----- Kaynak Metin -----
Türkiye'de siyaset sosyolojisi çalışmalarının öncü ismi Prof. Dr. Nur Vergin'i (21 Eylül 1941-18 Ocak 2021) kaybettik.🍂
Nur Vergin'in hayatına, akademik kariyerine ve çalışmalarına ilişkin bazı notlar... @iu_siyasetsosyo
Nur Vergin, 21 Eylül 1941'de İstanbul'da dünyaya gelir. Babası, Atatürk'ün yakın arkadaşı olan Nuri Conker'in oğlu Mahmut Conker, annesi ise Müşerref Hanım'dır.
Beş yaşındayken anne ve babası boşanır. Bir süre sonra annesi Türkiye'nin ilk Vatikan Büyükelçisi olan Nureddin Vergin ile evlenir. Vergin, ömrünün sonuna kadar asıl soyadı olan Conker'i değil, gerçek bir baba kabul ettiği Vergin'in soyadını kullanır.
Vergin'in öz dedesi Nuri Conker "Atatürk'e 'Kemal' diye hitap edebilen tek kişi" olarak anılırken, Nureddin Vergin'in babası yani üvey dedesi Cevat Paşa da son Halife Abdülmecit Efendi’nin yakınıdır. Vergin, kendisini "Cumhuriyet elitlerinin ürünü" olarak tanımlar.
Gençlik yıllarını Fransa'da geçiren Vergin, tiyatroya ilgi duyar, Comédie-Française’e gitmeyi hayal eder. Lisede Çehov'un bir piyesinin provasını yaparken Albert Camus'nün kendisini izlediğini ve hocasına "Bu küçüğün eğer hayatta bir yeteneği varsa o da tiyatro" dediğini anlatır.
Eğitim hayatının tamamını Fransa'da geçiren Vergin, lisans ve lisansüstü eğitimini Paris Sorbonne I Üniversitesinde tamamlar. Bu yıllarda Office de Radiodiffusion-Télévision Française (ORTF)'de kamuoyu araştırmacısı olarak çalışır.
Fransa'da siyasal antropolojinin kurucusu kabul edilen Georges Balandier danışmanlığında yazdığı "Industrialisation et changement social. Étude comparative dans trois villages d'Ereğli" başlıklı doktora tezini 1973 yılında savunur.
Kıray'ın ünlü Ereğli çalışmasından on yıl sonra yine Ereğli'de sahaya inerek hazırladığı bu tezde, Kıray'ın tek-doğrultulu ve üniform değişme anlayışına itiraz eder. Değişimin çok boyutlu tezahürlerini ortaya çıkarmak için üç köye odaklanan karşılaştırmalı bir araştırma yürütür.
Bölgede kurulan çelik fabrikası gibi "tek bir faktör"ün görece türdeş ve benzer olan bu üç köyde nasıl olup da hem içerik hem de istikamet bakımından bu denli farklı değişimleri tetikleyebileceği sorusunun üzerine gider.
----- Veri Bölümü -----
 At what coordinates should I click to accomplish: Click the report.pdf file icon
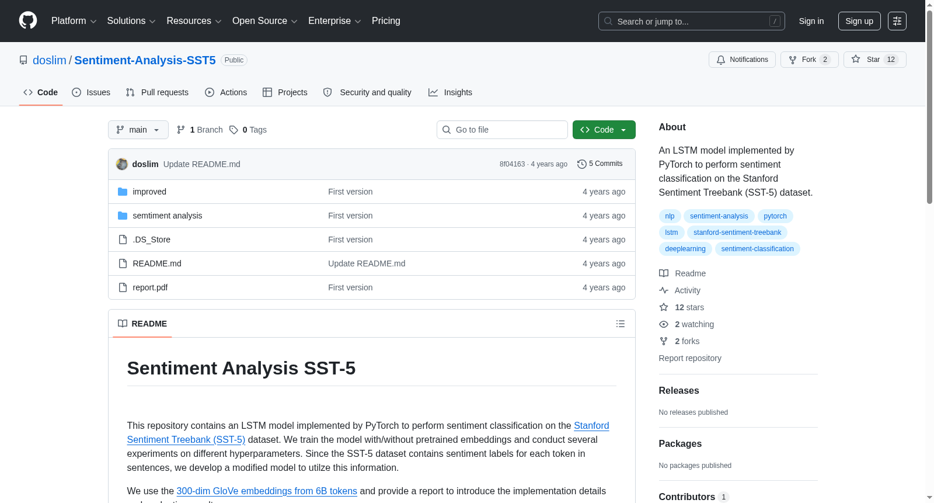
-----
## Yapılacak Görevler
A) Nur Vergin hakkındaki metinde "Fransa'da siyasal antropolojinin" ile başlayıp "sorusunun üzerine gider." ile biten kısmı kelimesi kelimesine aktarınız.
B) Nur Vergin'in hayatını ve çalışmalarını anlatan metni son cümlesinden sonra devam ettiriniz.
Bu malzeme başka bir kaynaktan alınmıştır.

## Görev Çıktıları
A)
Fransa'da siyasal antropolojinin kurucusu kabul edilen Georges Balandier danışmanlığında yazdığı "Industrialisation et changement social. Étude comparative dans trois villages d'Ereğli" başlıklı doktora tezini 1973 yılında savunur.
Kıray'ın ünlü Ereğli çalışmasından on yıl sonra yine Ereğli'de sahaya inerek hazırladığı bu tezde, Kıray'ın tek-doğrultulu ve üniform değişme anlayışına itiraz eder. Değişimin çok boyutlu tezahürlerini ortaya çıkarmak için üç köye odaklanan karşılaştırmalı bir araştırma yürütür.
Bölgede kurulan çelik fabrikası gibi "tek bir faktör"ün görece türdeş ve benzer olan bu üç köyde nasıl olup da hem içerik hem de istikamet bakımından bu denli farklı değişimleri tetikleyebileceği sorusunun üzerine gider.

B)
*Ne yazık ki bu tez henüz Türkçeye çevrilmemiştir.
1973 yılında Türkiye'ye dönen Vergin, ertesi yıl İstanbul Üniversitesi İktisat Fakültesinde çalışmaya başlar. Bu yıllarda Diyarbakır, Van, Mersin ve İstanbul-Gültepe'de köy ve gecekondu araştırmaları yapar.
1980 yılında Siyasal Bilgiler Fakültesinde görev yaparken siyaset sosyolojisi dersi için hazırladığı ders notlarını Filiz Matbaası'ndan yayımlar. 1998 yılında ise Yeni Yüzyıl Gazetesi için kaleme aldığı yazılar, "Türkiye'ye Tanık Olmak" başlığıyla kitaplaştırılır.
Bilkent Üniversitesi ve Marmara (Fransızca) Kamu Yönetimi Bölümünde görev yaptıktan sonra 1999 yılında İstanbul Üniversitesine tekrar döndüğünde, siyaset sosyolojisi ders notlarının hâlâ tedavülde olduğunu görerek bu notları kitaplaştırmaya karar verir.
Türkiye'de siyaset sosyolojisi alanının temel referans kaynağı olan "Siyaset Sosyolojisi" kitabı, aslında Kamu Yönetimi bölümlerinde zorunlu olarak verilen siyaset sosyolojisi dersi için hazırlanmış olup 2003 yılında yayımlanır.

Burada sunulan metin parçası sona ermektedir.